Why the COVID vaccine doesn’t work as well for some
Some people have conditions like rheumatoid arthritis, multiple sclerosis, Crohn’s disease, psoriasis, or lupus — where their immune system mistakes their own body cells for pathogens and starts attacking. These conditions are treated with medications that suppress the immune system so that their body stops damaging itself.
Other folks may be organ transplant recipients who have to take anti-rejection medications (which again, prevents the body from attacking the new organ as something foreign — which it technically is), or cancer patients undergoing chemotherapy. (Traditional chemotherapy drugs can inhibit cell division and thus, one of the side effects is to damage non-cancerous cells that rapidly divide such as cells in the bone marrow — which leads to decreased production of blood cells and results in immunosuppression.)
Because their immune system is weakened, the immune compromised cannot make the appropriate antibodies at all or in the quantities necessary in response to the vaccine to defend against COVID-19. For vaccines like Hepatitis B, patients can be given a second series of the 3-dose vaccine to induce a response — but due to the limited availability of the COVID vaccine, this is not an option at the moment.

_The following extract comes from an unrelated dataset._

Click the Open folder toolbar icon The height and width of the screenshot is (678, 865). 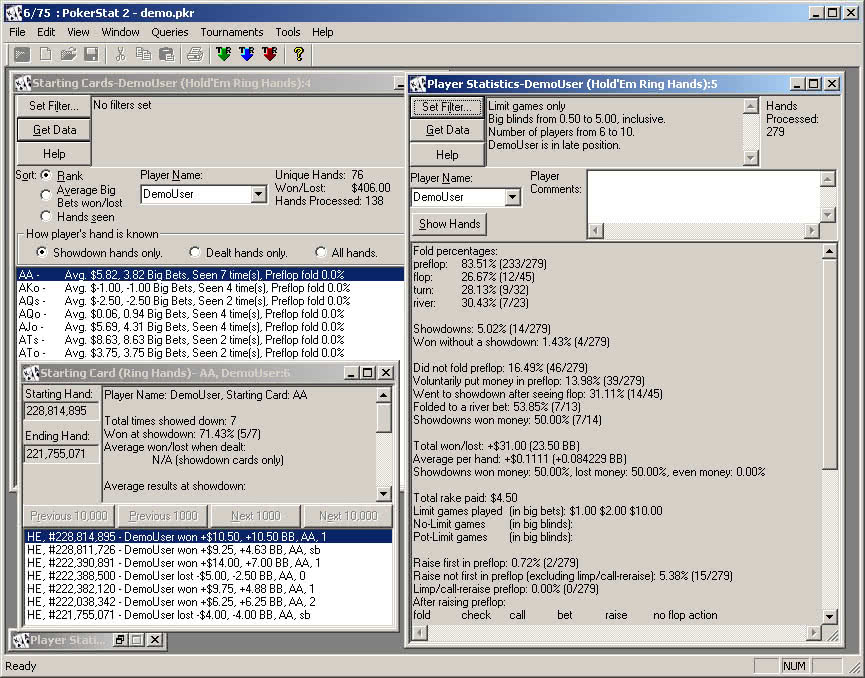click(68, 54)

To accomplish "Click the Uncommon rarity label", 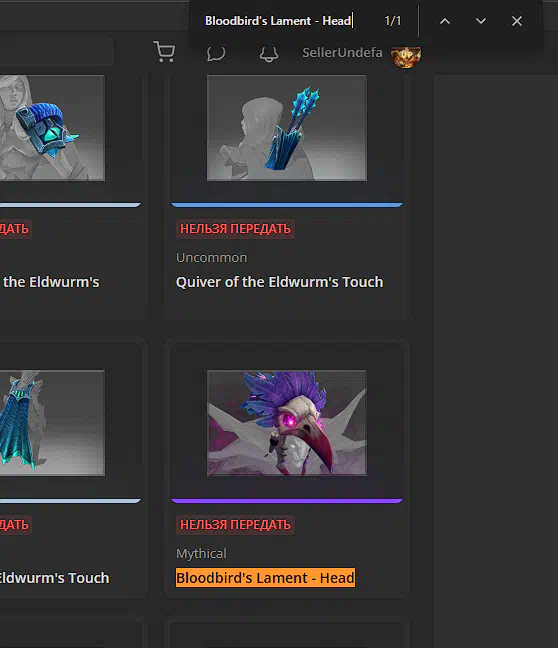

According to a recent national study published in the journal JAMA, only 17% of transplant recipients who received a first dose of either the Pfizer or Moderna vaccine showed detectable amounts of COVID antibodies after three weeks. This is in comparison to the 100% of immunocompetent people who produced detectable antibodies. The study also reported that people taking anti-metabolites such as mycophenolate or azathioprine were almost five times less likely to mount an antibody response.
For people who currently have or have survived blood cancers, the Leukemia and Lymphoma Society has established a registry for them to provide information and antibody tests. There are also other studies collecting and examining the response to the various COVID vaccines for cancer patients and other immunocompromised people.
Why it’s important for you to get the COVID vaccine
This is where herd immunity comes in. You’ve likely seen the term bandied about. All that means is that enough of the general population is immune to a disease via vaccination or previous infection to indirectly protect people who aren’t immune. Because enough people are immune, the disease in question will be less likely to spread to the people who are not immune.
Remember that glimpse of normalcy? That pre-pandemic life will be even further out of reach if large portions of our population — including the immunocompromised — remain susceptible to COVID. For people who end up being sick with a virus for several months — which as mentioned before, those with weaker immune systems generally fight these illnesses for much longer periods of time — this allows a virus to mutate.
“This is how some variants emerged,” Washington University in St. Louis immunologist Ali Ellebedy told “The Atlantic.” Ellebedy, who is studying how immune compromised people respond to the vaccine, explained that it was a clear reason to make sure the needs of these patients are understood and met.
Honestly, aren’t you tired of reading the same words every week? I’m sure sick of writing them.
Get vaccinated — if not for yourself (although, you really should do it for yourself), then for everyone else. You are not the only person on this planet — and if you really want to go back to your old life, then act like it.
Information about COVID-19 is rapidly changing, and Scary Mommy is committed to providing the most recent data in our coverage. With news being updated so frequently, some of the information in this story may have changed after publication. For this reason, we are encouraging readers to use online resources from local public health departments, the Centers for Disease Control, and the World Health Organization to remain as informed as possible.